Showing posts with label Anschluss. Show all posts
Showing posts with label Anschluss. Show all posts

Friday, 21 December 2018

Sunken Chambers (1995) C90


I recently came across an Anschluss track on YouTube, which was interesting because that was me for about five minutes. It was a track taken from this compilation, and yet when I played the clip it turned out to be one of the other tracks from the tape. Now, having edited this thing, I can see how the confusion arose regarding where one track ends and another begins.

I know. Cool story, yeah? Feel free to retell it at dinner parties and claim it as your own.

Anyway, clearly this has already been digitised by someone else, but nevertheless here it is again with the correct titles, unless I too have fucked up, which is admittedly a possibility.

Anschluss was supposed to be a postal collaboration with the bloke who did Hoax! magazine, partially so as to focus all of his attempts to involve himself in everything I did in one place in the hope he'd leave everything else alone. The idea was that I'd build it all up from samples of his demos, but he started to send stuff which sounded like Nik Kershaw and lo, my enthusiasm didst wane; so that was the end of that, apart from the tracks on Sunken Chambers plus an unreleased tape elsewhere on this blog if you can be arsed to look for it. Apparently I was going to send it to Mindscan to see if he wanted to put it out, but I guess I never got around to it.

####

Stated exercise 1 -
In the blog post about the Sunken Chambers tape, what was Anschluss supposed to be?
Stated exercise 2 -
Continue the Sunken Chambers blog post from its last sentence.

Collected material -
####

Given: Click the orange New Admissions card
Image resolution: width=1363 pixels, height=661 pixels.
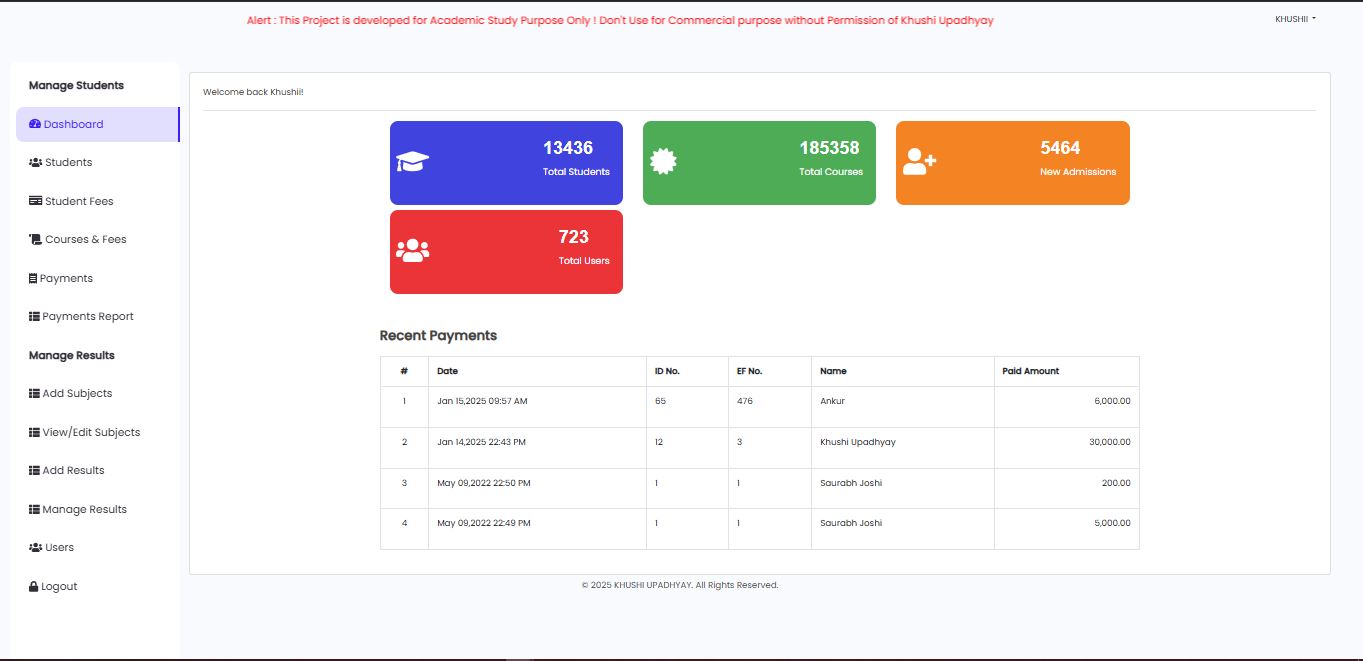Looking at the screenshot, I should point(1012,163).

####

Task output 1 -
A postal collaboration with the bloke who did Hoax! magazine.

Task output 2 -
Sunken Chambers was the work of the excellent Kyran Lynn, CEO of Racing Room Tapes, whom I vaguely recall as having sent me a few good ones when I was reviewing stuff for Sound Projector magazine. Curiously, I also vaguely recall having been sent a Dachise CD for review in the same, although I can't remember what I made of it. Ed Pinsent was of course the editor of the Sound Projector - and still is come to think of it. Himself and Harley Richardson were in Pestrepeller with jovial, light-hearted raconteur Edwin Pouncey. I used to know Harley but fell out with him after he started posting links to climate change denial articles on my facebook page and chanting the people have spoken whenever anyone mentioned Brexit. Sigh. Another one bites the dust.

I don't know anything about the rest, except everyone has heard of Expose Your Eyes, obviously; and Ozone Bandits was Dave Hopwood. Sunken Chambers is mostly weirdy noise music, but is very good of its type and really takes hold of you after a couple of plays.


Tracks:
1 - Educational Resources - Start in Her Hands to Grovel at Her Feet
2 -
Expose Your Eyes - Bastard
3 -
Tim Baker - Blame the Kingdom of God
4 -
Messy - Fall Out
5 -
WYRM - Three Minutes I
6 -
Carsick - Social Club Revert
7 -
Sean Reynard - Tijuana Bastard
8 -
Anschluss - Thou Shalt Not Suffer a Shit to Live
9 -
WYRM - Three Minutes II
10 -
Tim Baker - Do You Want to be Killed or Murdered?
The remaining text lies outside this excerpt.